Yes, sales pitches can be soooo boring!

Peter, I have been thinking.

Waw, boss, you want me to set up a press conference?

What?

Well, this is big news, you thinking. I am sure you want the world to know.

Very funny, Peter.

You sort of asked for it, Boss. Now, what is it you were thinking?

What is the hardest part of being a sales person?

Well, you know, the constant pressure to make the numbers, boss.

I understand that, Peter, but I was more thinking of what is the most difficult thing for a sales person to do?

Well, if you put it like that, I would say be optimistic all the time, you know, act the can do show all the time. Sometimes, I really hate my job.

Interesting comment, Peter. And probably honest.

Life can be tough sometimes, boss. Now, what do you think is the most difficult thing about selling, boss?

Thanks for asking, Peter. I think listening is the hardest part.

Listening?

Yep. You can’t sell without really listening to your customer.

That’s what you always tell me.

I have come to the conclusion that listening is extremely difficult.

Waw, you really have been thinking, boss.

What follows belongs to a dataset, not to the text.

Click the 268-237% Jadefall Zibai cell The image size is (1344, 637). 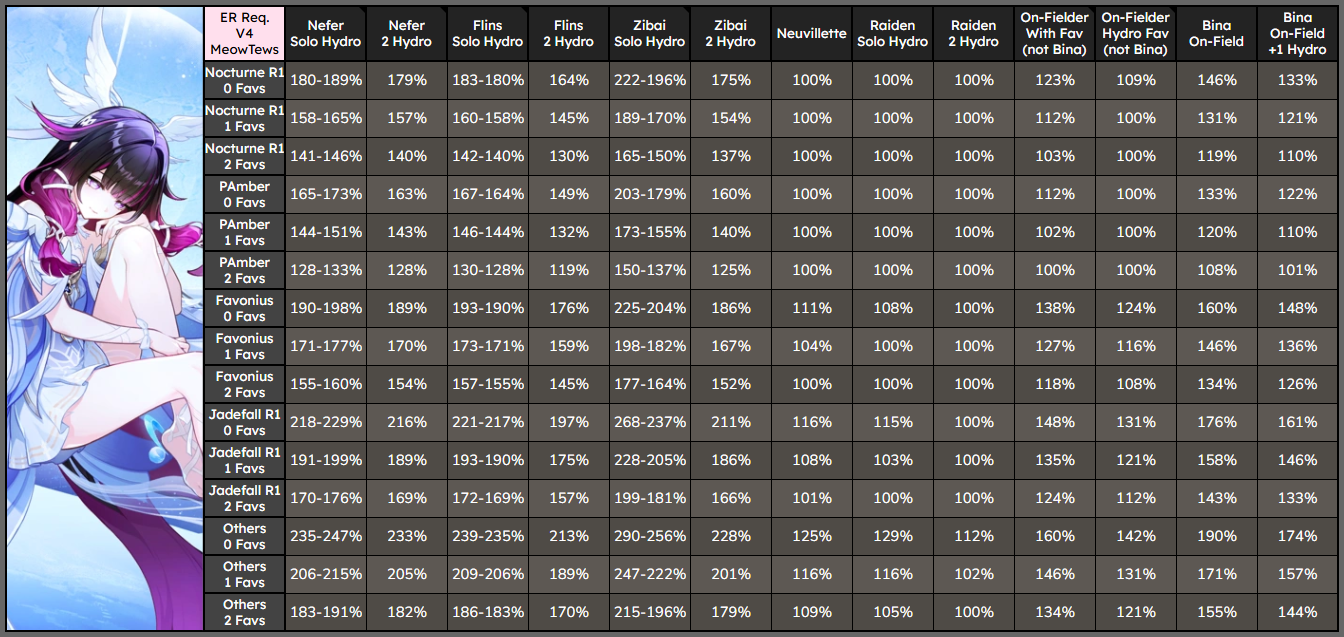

I quite often catch myself not listening at all. I act as if I am listening, nodding, rephrasing, taking notes, that is what I do, but really listening? Taking in the words, reading the behaviour, understanding what a customer is really saying? Looking for the need behind the need? Scratching the surface, peeling the onion?

Well, we usually know what they are going to say, don’t we.

We think we know what they need, so we don’t take the trouble to really look into their requirements. We listen with a filter of prejudice. We hear what we want to hear, and when we hear things that more or less resemble our products, we start talking. Boy how we love to talk.

Yep, you love to talk, boss. I once followed a sales training, the Challenger Sales, and that guy said we need to tell the customer what he needs. The customer is ignorant, he doesn’t know what he needs, and we need to tell him that.

That is a sure road to failure, that is.

Sounded quite convincing though.

Sure, all sales people would like that. Do their pitch, and get away with the order. But that is not how it works. Those challenger guys forget an important thing.

And what is that, boss?

That their pitch is usually very boring.

Yeah, that is true. Some sales people can go on forever.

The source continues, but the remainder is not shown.